**THE TASK**
Reproduce the rows word for word, from the first line through the line containing "point(122,368)". Include that line.
+++++
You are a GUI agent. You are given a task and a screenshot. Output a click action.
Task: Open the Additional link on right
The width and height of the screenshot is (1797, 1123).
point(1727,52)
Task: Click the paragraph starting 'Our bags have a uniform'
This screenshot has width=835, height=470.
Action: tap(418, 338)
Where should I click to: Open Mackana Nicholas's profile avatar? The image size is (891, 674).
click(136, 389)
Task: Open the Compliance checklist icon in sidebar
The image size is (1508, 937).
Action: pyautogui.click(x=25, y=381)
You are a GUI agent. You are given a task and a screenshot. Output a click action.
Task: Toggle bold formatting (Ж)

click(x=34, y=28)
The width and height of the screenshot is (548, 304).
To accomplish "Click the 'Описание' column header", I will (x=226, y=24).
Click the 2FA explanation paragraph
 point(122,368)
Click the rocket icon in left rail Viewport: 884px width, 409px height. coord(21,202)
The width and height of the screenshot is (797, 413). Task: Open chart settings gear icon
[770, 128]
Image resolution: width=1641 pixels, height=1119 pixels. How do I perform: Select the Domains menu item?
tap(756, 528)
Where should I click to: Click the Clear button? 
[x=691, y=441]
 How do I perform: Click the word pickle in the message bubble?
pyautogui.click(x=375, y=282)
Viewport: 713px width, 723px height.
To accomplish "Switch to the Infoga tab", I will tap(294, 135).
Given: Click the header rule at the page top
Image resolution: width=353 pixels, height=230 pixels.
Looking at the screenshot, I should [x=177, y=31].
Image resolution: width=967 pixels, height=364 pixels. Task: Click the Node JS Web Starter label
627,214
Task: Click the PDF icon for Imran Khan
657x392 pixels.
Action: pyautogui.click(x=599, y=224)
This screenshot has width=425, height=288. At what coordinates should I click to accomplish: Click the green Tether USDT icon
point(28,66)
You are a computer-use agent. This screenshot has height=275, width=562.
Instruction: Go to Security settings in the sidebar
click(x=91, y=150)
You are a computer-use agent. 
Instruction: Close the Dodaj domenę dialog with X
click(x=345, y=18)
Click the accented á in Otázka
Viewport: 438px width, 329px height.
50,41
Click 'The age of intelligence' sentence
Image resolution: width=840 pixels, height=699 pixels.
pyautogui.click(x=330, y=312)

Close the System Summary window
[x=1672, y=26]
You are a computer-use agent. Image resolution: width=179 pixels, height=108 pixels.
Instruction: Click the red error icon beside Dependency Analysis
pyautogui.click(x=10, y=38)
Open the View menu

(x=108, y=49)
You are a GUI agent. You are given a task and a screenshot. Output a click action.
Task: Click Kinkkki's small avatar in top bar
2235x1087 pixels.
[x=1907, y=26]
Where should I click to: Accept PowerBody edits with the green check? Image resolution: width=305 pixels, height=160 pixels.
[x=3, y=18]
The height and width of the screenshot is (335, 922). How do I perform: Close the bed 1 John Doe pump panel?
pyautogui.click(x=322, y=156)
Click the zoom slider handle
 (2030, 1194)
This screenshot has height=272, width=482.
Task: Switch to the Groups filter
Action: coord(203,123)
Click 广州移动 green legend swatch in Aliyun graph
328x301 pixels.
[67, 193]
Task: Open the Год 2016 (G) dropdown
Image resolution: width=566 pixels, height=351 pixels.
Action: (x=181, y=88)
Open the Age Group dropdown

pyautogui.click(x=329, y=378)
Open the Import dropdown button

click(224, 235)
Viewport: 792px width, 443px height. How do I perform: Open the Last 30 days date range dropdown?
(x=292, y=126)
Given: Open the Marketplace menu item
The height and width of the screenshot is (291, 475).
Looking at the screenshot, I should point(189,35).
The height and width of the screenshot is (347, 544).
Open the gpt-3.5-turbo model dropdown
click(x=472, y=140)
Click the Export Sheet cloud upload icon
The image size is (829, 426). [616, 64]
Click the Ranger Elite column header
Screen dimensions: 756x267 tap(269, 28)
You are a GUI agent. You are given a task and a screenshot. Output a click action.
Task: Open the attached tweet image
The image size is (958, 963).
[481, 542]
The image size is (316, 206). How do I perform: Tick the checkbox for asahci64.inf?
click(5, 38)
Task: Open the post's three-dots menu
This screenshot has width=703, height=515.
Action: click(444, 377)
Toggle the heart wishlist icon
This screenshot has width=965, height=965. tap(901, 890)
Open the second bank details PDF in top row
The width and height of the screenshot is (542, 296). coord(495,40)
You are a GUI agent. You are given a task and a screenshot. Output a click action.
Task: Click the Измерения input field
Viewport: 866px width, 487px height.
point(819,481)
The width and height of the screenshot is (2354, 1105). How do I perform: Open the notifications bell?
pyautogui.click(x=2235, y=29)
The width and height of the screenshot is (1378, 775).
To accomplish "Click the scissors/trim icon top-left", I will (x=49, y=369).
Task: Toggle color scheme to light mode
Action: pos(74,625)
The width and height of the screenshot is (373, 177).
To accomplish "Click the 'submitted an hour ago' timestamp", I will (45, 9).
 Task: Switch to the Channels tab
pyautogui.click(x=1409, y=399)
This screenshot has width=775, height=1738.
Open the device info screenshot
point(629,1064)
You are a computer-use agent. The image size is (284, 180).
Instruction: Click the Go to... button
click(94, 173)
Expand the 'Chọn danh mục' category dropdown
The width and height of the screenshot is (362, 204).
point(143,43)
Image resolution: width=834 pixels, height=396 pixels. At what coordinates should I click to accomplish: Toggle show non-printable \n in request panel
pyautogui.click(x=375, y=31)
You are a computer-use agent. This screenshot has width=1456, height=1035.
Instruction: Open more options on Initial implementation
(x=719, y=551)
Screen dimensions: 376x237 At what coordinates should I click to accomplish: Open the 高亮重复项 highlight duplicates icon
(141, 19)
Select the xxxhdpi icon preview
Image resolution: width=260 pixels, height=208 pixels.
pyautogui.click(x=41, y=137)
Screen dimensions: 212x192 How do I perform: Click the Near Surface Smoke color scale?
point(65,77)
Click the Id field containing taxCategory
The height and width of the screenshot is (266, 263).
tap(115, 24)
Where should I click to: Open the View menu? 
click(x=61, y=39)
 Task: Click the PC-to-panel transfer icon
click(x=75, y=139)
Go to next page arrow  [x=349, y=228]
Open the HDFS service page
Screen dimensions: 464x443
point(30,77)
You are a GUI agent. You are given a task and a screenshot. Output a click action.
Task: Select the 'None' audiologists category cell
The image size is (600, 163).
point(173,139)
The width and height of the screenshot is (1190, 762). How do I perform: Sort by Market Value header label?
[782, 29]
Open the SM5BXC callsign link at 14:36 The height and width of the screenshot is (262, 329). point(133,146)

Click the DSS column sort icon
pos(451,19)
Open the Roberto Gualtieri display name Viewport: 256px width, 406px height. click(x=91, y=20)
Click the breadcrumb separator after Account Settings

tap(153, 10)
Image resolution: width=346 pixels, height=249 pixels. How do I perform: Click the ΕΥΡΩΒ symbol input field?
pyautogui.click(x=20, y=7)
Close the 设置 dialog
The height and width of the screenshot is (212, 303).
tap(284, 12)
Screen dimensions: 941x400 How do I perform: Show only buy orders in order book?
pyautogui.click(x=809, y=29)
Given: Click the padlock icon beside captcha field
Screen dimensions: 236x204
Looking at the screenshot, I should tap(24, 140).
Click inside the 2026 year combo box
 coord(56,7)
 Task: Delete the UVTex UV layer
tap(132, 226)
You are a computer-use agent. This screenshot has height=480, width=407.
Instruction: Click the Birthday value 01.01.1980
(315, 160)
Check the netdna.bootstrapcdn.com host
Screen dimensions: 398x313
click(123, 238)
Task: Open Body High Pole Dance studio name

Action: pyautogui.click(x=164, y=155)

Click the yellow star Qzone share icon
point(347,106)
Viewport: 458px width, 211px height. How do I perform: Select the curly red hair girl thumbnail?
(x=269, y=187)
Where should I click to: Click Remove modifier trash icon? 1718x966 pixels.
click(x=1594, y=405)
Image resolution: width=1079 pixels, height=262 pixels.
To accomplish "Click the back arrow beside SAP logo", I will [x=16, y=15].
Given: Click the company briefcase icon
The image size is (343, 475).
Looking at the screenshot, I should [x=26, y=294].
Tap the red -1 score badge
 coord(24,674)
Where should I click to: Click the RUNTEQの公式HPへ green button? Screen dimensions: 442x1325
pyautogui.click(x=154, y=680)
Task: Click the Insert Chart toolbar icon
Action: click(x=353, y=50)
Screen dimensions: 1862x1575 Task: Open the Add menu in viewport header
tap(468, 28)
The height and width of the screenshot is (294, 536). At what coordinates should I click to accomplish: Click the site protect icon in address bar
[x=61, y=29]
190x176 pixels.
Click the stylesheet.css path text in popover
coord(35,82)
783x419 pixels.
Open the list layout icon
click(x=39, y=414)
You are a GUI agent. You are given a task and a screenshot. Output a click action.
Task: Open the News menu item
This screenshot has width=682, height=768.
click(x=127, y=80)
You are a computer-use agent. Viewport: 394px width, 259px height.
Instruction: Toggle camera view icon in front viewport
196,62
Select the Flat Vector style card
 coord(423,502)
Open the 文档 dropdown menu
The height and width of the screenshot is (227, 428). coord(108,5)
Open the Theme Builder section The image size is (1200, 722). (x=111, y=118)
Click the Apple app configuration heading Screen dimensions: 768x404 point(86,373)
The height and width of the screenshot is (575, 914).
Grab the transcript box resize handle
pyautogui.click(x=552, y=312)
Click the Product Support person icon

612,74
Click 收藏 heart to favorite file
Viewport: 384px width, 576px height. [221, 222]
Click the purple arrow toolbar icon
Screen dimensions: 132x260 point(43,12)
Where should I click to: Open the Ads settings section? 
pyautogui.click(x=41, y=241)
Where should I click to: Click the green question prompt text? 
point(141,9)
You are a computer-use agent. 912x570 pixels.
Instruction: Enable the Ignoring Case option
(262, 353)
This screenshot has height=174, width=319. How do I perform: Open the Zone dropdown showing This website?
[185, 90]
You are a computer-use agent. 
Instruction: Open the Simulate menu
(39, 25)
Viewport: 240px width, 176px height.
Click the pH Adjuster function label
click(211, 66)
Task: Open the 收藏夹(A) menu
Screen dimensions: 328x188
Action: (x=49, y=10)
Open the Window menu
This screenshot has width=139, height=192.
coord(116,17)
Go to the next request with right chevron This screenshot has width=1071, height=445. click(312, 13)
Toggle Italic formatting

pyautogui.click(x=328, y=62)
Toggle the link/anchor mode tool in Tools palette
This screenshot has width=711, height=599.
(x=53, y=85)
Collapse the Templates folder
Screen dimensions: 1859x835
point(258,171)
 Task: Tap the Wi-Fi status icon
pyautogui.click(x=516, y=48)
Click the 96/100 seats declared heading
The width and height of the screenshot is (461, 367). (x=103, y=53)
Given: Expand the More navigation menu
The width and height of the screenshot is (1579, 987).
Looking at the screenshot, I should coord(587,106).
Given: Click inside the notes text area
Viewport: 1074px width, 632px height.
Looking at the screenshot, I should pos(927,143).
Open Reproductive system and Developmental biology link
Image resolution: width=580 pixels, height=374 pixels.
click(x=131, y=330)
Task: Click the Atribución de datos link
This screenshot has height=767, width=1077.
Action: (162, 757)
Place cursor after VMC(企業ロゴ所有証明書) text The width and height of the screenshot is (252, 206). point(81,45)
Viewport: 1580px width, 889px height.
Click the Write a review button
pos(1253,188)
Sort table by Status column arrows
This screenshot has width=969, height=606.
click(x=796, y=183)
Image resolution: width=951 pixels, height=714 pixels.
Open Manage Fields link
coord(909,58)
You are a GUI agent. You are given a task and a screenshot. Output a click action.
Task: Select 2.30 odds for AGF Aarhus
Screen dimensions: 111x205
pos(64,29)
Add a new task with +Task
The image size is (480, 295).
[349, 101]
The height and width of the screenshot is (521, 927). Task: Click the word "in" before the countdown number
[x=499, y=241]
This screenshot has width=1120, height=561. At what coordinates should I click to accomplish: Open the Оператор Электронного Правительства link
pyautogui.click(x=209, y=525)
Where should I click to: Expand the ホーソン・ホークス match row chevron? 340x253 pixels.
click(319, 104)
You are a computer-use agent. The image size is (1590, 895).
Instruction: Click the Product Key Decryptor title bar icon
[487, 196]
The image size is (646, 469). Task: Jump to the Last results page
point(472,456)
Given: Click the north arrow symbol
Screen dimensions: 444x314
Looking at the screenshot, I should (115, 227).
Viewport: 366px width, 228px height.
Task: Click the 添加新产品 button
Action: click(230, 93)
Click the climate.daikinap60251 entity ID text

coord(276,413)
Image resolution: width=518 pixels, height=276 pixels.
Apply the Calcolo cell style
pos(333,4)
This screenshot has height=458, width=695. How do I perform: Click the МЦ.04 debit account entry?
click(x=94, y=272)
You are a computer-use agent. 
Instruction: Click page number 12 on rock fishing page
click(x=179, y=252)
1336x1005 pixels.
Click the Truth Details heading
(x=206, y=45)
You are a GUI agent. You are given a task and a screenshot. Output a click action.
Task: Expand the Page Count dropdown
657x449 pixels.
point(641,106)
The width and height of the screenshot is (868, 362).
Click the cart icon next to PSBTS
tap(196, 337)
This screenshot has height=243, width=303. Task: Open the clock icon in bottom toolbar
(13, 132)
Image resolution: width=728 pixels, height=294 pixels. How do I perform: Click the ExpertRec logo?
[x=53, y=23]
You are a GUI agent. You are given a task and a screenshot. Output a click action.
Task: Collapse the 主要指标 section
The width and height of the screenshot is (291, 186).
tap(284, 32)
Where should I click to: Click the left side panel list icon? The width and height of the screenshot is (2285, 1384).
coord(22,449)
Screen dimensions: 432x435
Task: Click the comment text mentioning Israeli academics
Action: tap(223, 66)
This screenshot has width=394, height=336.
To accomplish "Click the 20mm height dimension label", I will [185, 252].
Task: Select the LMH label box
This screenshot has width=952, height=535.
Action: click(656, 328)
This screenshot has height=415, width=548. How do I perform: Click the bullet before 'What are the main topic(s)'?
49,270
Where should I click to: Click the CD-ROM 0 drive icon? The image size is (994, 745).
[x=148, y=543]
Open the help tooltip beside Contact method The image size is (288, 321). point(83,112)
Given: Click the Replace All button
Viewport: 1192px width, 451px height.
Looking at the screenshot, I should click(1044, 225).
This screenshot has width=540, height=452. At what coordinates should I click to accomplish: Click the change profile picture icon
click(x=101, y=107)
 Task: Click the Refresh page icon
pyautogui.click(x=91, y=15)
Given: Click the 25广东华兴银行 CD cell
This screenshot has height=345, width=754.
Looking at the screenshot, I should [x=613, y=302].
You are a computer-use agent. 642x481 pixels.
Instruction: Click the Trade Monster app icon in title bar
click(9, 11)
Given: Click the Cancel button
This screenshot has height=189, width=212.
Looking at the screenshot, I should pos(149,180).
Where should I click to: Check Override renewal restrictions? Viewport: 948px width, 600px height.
+++++
**SOLVED PROBLEM**
You are a GUI agent. You are given a task and a screenshot. Output a click action.
Task: Open the Additional link on right
The width and height of the screenshot is (1797, 1123).
point(1727,52)
Task: Click the paragraph starting 'Our bags have a uniform'
This screenshot has width=835, height=470.
Action: tap(418, 338)
Where should I click to: Open Mackana Nicholas's profile avatar? The image size is (891, 674).
click(136, 389)
Task: Open the Compliance checklist icon in sidebar
The image size is (1508, 937).
Action: pyautogui.click(x=25, y=381)
You are a GUI agent. You are given a task and a screenshot. Output a click action.
Task: Toggle bold formatting (Ж)

click(x=34, y=28)
The width and height of the screenshot is (548, 304).
To accomplish "Click the 'Описание' column header", I will (x=226, y=24).
Click the 2FA explanation paragraph
 point(122,368)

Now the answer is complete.